*Task item*.
From the first line to the last, give the data again exactly.
┌─ Data to examine
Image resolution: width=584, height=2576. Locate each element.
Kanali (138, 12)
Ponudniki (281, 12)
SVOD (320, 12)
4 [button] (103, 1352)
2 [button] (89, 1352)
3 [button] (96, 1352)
└─
*Task answer*.
Image resolution: width=584, height=2576. Locate each element.
Kanali (138, 12)
Ponudniki (281, 12)
SVOD (320, 12)
4 [button] (103, 1352)
2 [button] (89, 1352)
3 [button] (96, 1352)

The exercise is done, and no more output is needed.